WHAT TO DO -
Rewrite everything from the line containing "Task: Click the" down to the end of the records, requests included, scaling each coordinate in the answers by 1.3 and rounding to whole numbers, with halves going up. Leave the pictures out.

[Collection entries]

_ _ _ _

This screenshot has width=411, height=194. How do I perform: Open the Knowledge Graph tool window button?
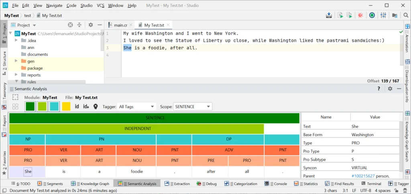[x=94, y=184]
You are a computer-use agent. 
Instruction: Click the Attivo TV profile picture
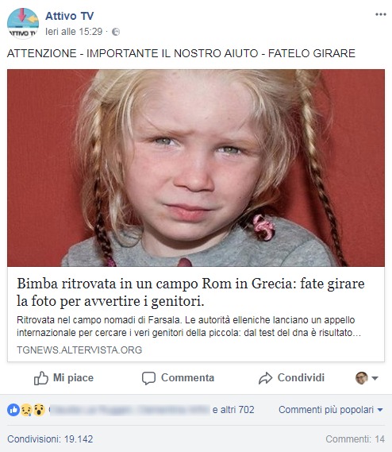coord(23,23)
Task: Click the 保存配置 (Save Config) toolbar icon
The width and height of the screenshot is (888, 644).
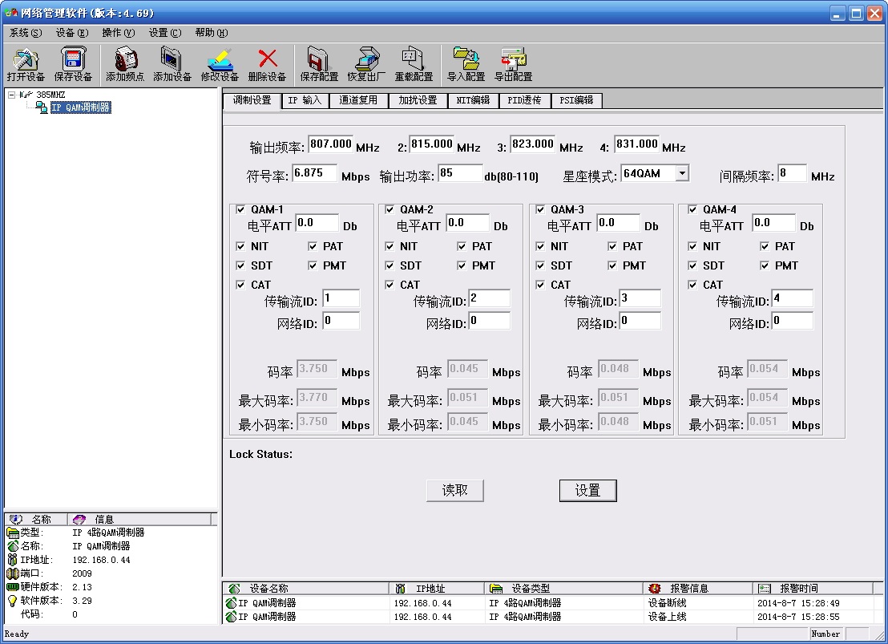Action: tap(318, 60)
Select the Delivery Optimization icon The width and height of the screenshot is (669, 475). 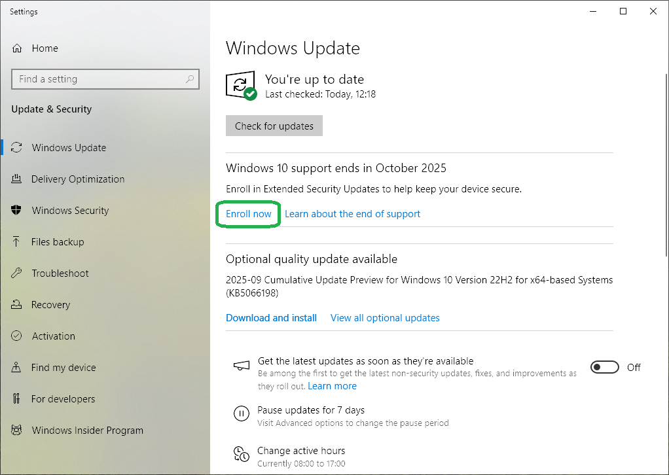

_ _ _ _

EXERCISE RESPONSE -
Task: Click the 保存配置 (Save Config) toolbar icon
The width and height of the screenshot is (888, 644).
Action: tap(413, 78)
Select the Delivery Optimization icon The width and height of the screenshot is (669, 475). 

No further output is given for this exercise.